Regardez d’abord autour de vous
À remarquer
- Deux bandes de briques rouges dans le pavage
- Plaque de grès sur la maison John
- Triangle ouvert de la place
L’histoire du lieu
Les bandes de briques rouges incrustées dans le pavage reprennent les lignes des murs de la ville et des portes de Cracovie disparus. Jusqu’au début du dix-neuvième siècle, le chemin vers le Château royal de Varsovie était resserré par des maisons d’habitation, une pharmacie, une écurie et une remise à voitures. L’administration tsariste ordonna de supprimer ces constructions afin qu’un large accès cérémoniel apparaisse devant la résidence ; c’est ainsi que prit forme le triangle ouvert de l’actuelle place du Château.
Le huit avril mille huit cent soixante et un, Michał Landy, âgé de dix-sept ans, vint ici avec une procession de Polonais et de Juifs. Fils d’un marchand de bois de Varsovie, il étudiait à la fois dans un lycée technique et à l’École des rabbins. Les participants exigeaient la fin des répressions tsaristes et le retour aux habitants de la possibilité de maintenir eux-mêmes l’ordre à Varsovie.
Six semaines plus tôt, des soldats avaient déjà tiré ici sur des manifestants et en avaient tué cinq. Après cela, des marchands, des médecins, des prêtres et des représentants des autres ordres urbains créèrent la Délégation municipale. Quatorze délégués obtinrent le retrait des troupes des rues, firent libérer une partie des prisonniers et déployèrent leurs propres agents de police. Pendant quelque temps, les habitants se passèrent de la police tsariste. Puis l’administration dissout la délégation et la Société agricole, une importante organisation polonaise légale.
Dans la nuit du sept au huit avril, le chef de l’administration civile, Aleksander Wielopolski, qui comptait mettre fin aux rassemblements de rue, présenta au vice-roi Mikhaïl Gortchakov une nouvelle loi. Cette loi autorisait l’emploi d’armes contre les foules civiles. Le matin, les habitants de Varsovie enterraient un ancien déporté en Sibérie. Après les funérailles, une partie de la procession se dirigea vers la résidence du vice-roi au Château royal de Varsovie ; de nouvelles personnes la rejoignirent en chemin.
C’est précisément pour un tel affrontement que l’aménagement de la place se révéla décisif. Jusqu’au début du dix-neuvième siècle, il n’y avait pas ici de triangle ouvert devant le château. Entre la résidence et la ville se dressaient les portes de Cracovie, des murs, des maisons d’habitation, une pharmacie, une écurie et une remise à voitures. De mille huit cent dix-huit à mille huit cent vingt et un, l’architecte Jakub Kubicki démolit ces constructions sur ordre de l’administration tsariste. C’est ainsi qu’apparut un accès cérémoniel au château, dont la place a tiré son nom actuel. Deux bandes de briques rouges dans le pavage marquent les lignes des portes et du mur disparus.

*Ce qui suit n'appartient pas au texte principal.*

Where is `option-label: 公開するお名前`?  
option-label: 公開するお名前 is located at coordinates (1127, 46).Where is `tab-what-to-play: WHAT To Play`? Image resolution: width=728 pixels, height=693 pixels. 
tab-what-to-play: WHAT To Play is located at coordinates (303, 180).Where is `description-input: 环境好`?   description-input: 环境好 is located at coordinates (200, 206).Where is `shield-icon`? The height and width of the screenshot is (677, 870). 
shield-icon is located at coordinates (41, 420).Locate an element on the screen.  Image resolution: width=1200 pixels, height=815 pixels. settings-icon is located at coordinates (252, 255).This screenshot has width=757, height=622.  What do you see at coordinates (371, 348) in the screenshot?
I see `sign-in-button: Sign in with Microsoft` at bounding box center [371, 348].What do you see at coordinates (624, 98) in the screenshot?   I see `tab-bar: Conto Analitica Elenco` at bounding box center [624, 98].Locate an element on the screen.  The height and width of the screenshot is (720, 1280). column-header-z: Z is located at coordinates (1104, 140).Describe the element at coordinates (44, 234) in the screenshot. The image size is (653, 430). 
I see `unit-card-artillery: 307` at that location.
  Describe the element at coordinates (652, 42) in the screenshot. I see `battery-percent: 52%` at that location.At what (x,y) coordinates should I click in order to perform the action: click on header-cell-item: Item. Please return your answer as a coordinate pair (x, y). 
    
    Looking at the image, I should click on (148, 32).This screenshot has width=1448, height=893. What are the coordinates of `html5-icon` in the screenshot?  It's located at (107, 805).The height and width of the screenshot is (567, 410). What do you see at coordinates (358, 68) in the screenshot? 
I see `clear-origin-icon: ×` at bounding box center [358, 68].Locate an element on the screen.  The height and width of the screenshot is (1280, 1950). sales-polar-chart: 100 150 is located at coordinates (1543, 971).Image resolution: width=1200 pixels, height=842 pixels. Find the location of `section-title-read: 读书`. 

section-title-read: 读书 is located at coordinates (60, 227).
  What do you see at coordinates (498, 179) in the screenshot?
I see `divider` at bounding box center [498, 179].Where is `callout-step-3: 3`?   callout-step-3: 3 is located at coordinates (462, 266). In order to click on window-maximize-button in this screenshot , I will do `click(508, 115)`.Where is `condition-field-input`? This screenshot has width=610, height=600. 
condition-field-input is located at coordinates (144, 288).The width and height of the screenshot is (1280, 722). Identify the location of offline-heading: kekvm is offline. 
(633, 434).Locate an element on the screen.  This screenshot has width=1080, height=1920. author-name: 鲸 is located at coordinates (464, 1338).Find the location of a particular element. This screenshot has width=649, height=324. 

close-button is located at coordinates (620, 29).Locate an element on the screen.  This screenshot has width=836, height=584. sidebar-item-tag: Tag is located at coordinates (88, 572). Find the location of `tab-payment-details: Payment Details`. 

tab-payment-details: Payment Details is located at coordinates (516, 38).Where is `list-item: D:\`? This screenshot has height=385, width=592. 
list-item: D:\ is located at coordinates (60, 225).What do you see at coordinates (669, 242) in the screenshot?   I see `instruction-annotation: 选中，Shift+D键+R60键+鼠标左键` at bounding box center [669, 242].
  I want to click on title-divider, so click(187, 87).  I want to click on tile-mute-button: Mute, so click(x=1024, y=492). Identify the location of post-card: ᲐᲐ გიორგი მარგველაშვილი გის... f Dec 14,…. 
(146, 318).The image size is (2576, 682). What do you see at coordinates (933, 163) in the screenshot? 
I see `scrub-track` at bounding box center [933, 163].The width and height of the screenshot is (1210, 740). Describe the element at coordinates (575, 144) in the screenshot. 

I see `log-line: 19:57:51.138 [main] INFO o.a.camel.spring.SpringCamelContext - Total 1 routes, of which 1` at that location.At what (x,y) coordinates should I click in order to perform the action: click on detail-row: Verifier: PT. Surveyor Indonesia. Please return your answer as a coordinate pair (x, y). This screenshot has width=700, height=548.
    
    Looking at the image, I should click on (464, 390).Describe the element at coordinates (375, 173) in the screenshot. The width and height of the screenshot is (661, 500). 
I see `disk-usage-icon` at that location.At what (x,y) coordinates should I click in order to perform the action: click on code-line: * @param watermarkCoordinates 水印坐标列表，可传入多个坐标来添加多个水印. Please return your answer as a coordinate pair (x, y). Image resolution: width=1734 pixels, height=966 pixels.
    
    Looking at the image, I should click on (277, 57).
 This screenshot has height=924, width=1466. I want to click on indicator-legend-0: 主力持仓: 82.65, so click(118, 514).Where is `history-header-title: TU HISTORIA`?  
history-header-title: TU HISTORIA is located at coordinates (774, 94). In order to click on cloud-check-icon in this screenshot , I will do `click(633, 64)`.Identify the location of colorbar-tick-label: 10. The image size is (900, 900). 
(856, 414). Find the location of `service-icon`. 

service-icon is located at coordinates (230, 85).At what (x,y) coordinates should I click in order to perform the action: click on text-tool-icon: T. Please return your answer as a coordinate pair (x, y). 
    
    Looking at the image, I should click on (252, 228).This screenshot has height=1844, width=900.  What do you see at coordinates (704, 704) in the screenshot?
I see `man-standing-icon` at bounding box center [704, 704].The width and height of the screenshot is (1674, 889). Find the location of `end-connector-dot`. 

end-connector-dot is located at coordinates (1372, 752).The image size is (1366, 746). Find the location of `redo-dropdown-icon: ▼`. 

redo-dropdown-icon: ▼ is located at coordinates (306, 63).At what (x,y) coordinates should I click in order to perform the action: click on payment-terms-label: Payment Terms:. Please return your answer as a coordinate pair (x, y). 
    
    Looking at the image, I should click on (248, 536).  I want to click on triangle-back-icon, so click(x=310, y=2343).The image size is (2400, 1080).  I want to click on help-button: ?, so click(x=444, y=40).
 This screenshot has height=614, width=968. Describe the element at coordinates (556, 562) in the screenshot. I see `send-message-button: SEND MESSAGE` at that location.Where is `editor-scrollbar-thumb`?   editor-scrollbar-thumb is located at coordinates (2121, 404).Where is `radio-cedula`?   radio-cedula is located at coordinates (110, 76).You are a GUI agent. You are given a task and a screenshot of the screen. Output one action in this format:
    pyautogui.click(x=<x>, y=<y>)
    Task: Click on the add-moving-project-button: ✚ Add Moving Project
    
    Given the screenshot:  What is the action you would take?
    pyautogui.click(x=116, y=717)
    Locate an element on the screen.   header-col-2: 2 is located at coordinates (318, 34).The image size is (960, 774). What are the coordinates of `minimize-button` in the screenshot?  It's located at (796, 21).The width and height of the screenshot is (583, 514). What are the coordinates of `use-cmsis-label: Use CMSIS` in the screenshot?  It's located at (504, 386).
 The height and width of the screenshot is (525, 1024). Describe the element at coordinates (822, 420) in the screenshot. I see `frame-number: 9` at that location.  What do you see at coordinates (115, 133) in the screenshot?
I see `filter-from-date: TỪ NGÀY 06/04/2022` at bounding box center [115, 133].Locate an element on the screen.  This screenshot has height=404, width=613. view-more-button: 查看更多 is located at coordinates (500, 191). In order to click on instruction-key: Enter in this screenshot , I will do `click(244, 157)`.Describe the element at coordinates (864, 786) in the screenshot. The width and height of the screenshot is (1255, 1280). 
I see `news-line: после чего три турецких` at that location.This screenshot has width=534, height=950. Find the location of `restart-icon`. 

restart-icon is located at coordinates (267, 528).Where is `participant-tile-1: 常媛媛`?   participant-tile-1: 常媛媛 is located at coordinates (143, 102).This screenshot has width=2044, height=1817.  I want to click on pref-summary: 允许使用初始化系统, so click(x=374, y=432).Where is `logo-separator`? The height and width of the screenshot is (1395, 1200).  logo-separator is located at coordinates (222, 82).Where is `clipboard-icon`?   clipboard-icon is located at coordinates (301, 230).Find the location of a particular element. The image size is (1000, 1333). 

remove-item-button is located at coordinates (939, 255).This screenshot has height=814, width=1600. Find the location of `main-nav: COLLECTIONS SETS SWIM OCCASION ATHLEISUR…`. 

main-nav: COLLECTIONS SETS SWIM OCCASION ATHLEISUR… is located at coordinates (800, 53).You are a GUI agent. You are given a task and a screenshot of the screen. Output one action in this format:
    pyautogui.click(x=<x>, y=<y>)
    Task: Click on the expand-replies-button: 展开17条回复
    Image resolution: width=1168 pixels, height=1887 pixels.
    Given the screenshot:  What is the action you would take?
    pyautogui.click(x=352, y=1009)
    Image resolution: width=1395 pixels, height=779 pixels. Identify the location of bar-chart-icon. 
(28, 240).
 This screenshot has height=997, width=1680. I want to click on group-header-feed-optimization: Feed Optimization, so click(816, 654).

Lorsque la procession remplit l’espace dégagé devant la résidence du vice-roi, les soldats ouvrirent le feu. Des dizaines de personnes périrent. Landy marchait devant avec une croix. Selon le récit le plus connu, il la ramassa après que les soldats eurent blessé un moine catholique. Le Musée de Varsovie avertit que les témoignages divergent : d’autres témoins désignaient le participant à la procession Karol Nowakowski comme le précédent porteur de la croix.
Landy reçut une blessure mortelle. On le porta dans une pharmacie, puis son père emmena son fils à l’hôpital Saint-Roch. Le lendemain, le jeune homme mourut. Il fut enterré dans la nuit du dix au onze avril au cimetière juif ; la police veilla à ce que seuls les proches soient admis auprès de la tombe et que les funérailles ne se transforment pas en une nouvelle procession. La fusillade contre cette manifestation pacifique fut l’un des événements après lesquels la clandestinité polonaise commença à préparer l’Insurrection de Janvier armée contre l’Empire russe.
En deux mille dix-huit, une plaque de grès fut installée sur la façade de l’angle de la maison John, à la sortie de la place vers le faubourg de Cracovie. Elle mentionne Michał Landy, ses deux écoles et le huit avril mille huit cent soixante et un. La plaque est suspendue près du bord de la place où le lycéen fut porté hors des tirs.
Sur place
Espace urbain ouvert ; choisissez un point d’observation qui ne gêne pas le passage des piétons.
Vérifié : date non indiquée. Vérifiez la source officielle avant votre visite.Tous les principaux éléments sont visibles depuis la place, sans billet. Éloignez-vous vers le bord de l’espace afin d’embrasser à la fois la colonne, ses anciens fragments et la façade du château.